Now, why is this so important?
Well, to a large extent, the kind of device or belt you’re going to end up with is going to be determined by where on this continuum your own desires lie (and remember in the second part of this Guide, I suggested you keep your end-result in mind right from the beginning).
This, in turn, will determine the depth and scope of any male chastity benefits you might get from it.
For example, if you really just want to experience chastity play or perhaps a week or so in a device, then something like the CB3000 might be appropriate. In some cases devices like this are suitable for even long-term wear, but generally this isn’t the case and they tend to break after heavy use.
But if you want to experience the closest thing you’re ever going to get to total security, then a full belt, perhaps even the formidable Latowski might be more appropriate.
We’ll come back to specific devices again in another part.
But for now, let’s look at how to introduce the idea of a device to your partner.
It’s important to tread carefully and take it as slowly as you need to. Remember, you have perhaps been thinking about this for a long time (maybe years), so not only do you know the subject inside out and have a good idea of where you want to end up, your partner is most likely seeing all this through fresh eyes.
From her or his point of view, you’re suggesting something they perceive could dramatically change your entire lives and relationship, and that’salways scary. We humans do not like change, especially when it’s not change we’ve initiated.

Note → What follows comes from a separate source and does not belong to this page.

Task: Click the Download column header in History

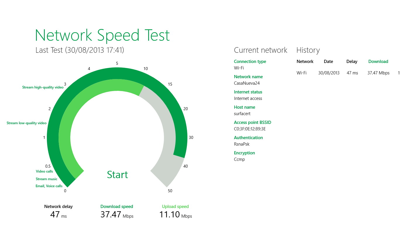Action: tap(378, 62)
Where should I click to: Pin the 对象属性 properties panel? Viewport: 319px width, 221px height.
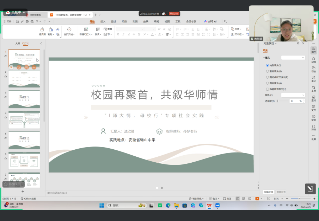[x=298, y=44]
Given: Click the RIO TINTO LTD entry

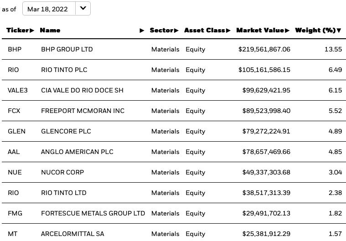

On the face of it, this sudden and dramatic change might not be perceived as a benefit at all — but it often can be if you both take things calmly and rationally.
Now, you’ll know your partner better than I do, so consider what I say through the filter of your own experience of what he or she likes or doesn’t like.
That said, perhaps the easiest and least threatening way to introduce a device is one of the simple plastic devices above.
If you’re a man, then I recommend you don’t ask her to take responsibility for it from the outset. Put it on yourself and tell her from time to time how it feels to wear it. As before, be more attentive and loving, but without being a pest.
Resist the urge to wax lyrical about how much you’d like her to take the keys and never, ever let you out again. As I said before, this is new to her.
If you’re a woman, you can handle it very much the same way, only this time you do hand responsibility over along with the keys.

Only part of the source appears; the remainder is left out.